Family of gastropods

Atlantidae is a family of sea snails, holoplanktonic gastropod molluscs in the clade Littorinimorpha.

According to taxonomy of the Gastropoda by Bouchet & Rocroi (2005) the family Atlantidae has no subfamilies.

==Description==
The Atlantidae is a group of holoplanktonic gastropods, which all demonstrate a strong adaptation to pelagic life, in the form of a lenticular, laterally flattened, aragonitic shell, the surface of which is further enlarged by the presence of a wide, and very thin and fragile, double-walled keel. The apex is on the right side of the shell, the umbilicus on the left. For the living animal the enlargement of the shell's surface serves 'to increase stabilization during swimming and sinking'. This phenomenon results in the occurrence of superficially very similar adult shells in separate species, whereas the larval shells may be utterly different.

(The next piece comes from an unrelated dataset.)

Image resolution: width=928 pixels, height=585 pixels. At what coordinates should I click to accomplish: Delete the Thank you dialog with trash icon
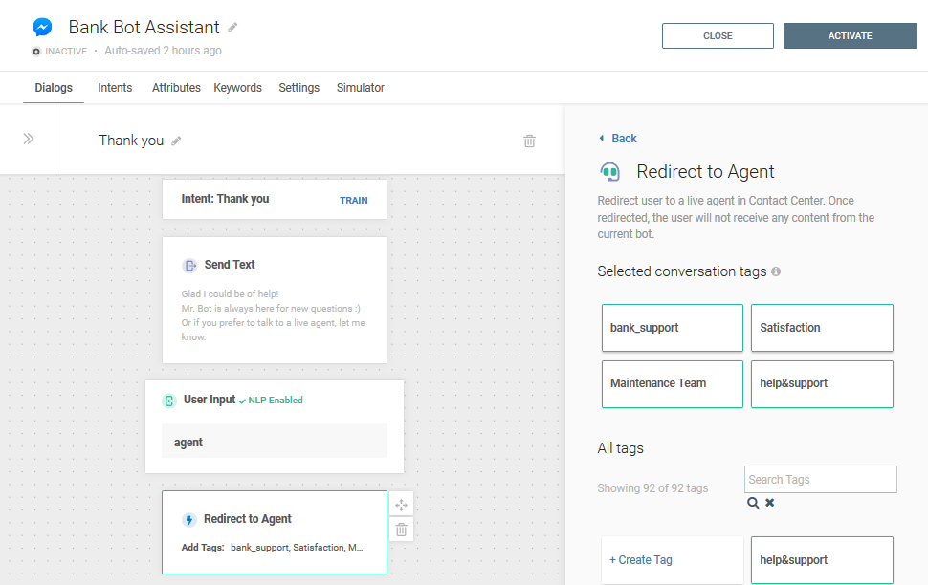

Their body size is microscopic with a shell diameter of less than 1 cm. The foot has evolved into a muscular swimming fin. Their swimming fin extends anteriorly beneath their head. They swim with their ventral part upward through undulation of their swimming fin.

The shell is coiled dextrally (i.e. clockwise). The thin, double-walled keel of the shell extends outward from the last shell whorl. The apex of the shell is found on the right side, the umbilicus on the left side. The shell and keel can be calcareous (genus Atlanta), or composed exclusively of conchiolin (genus Oxygyrus), or the shell can be calcareous and its keel composed of conchiolin (genus Protatlanta). The snails of this family can retract into their shell and close it off with a cartilaginous, flexible operculum.

==Genera==
Genera in the family Atlantidae include:

- Atlanta Lesueur, 1817 - type genus
- Oxygyrus Benson, 1835 - monospecific, it has only one species Oxygyrus keraudrenii (Lesueur, 1817)
- Protatlanta Tesch, 1908 - monospecific in extant species; a few fossil species have been described
- † Bellerophina d'Orbigny, 1843
- † Eoatlanta Cossmann, 1888
- † Mioatlanta di Geronimo, 1974

Recent Atlantidae, in the present concept, comprise three genera, two of which, Oxygyrus Benson, 1835, and Protatlanta Tesch, 1908, are considered monospecific. In Protatlanta, however, a few additional fossil species have been described. Both genera are characterised by partially uncalcified (conchiolin) shell portions. Additional fossil genera considered to belong in the Atlantidae are Bellerophina d'Orbigny, 1843 (Cretaceous), Eoatlanta Cossmann, 1888 (Paleocene-Eocene) and Mioatlanta di Geronimo, 1974 (Miocene). Only few Atlanta species are known from the fossil record, the oldest one being Atlanta arenularia Gougerot & Braillon, 1965 is from the Bartonian of the Paris Basin, which differs considerably from typical Atlanta by its cornucopia shape.

==Ecology==
Atlantids are negatively buoyant. During the day, they have to swim to maintain their position. At night they secrete strands of buoyant mucus to which they attach themselves. They are active predator locating their prey visually.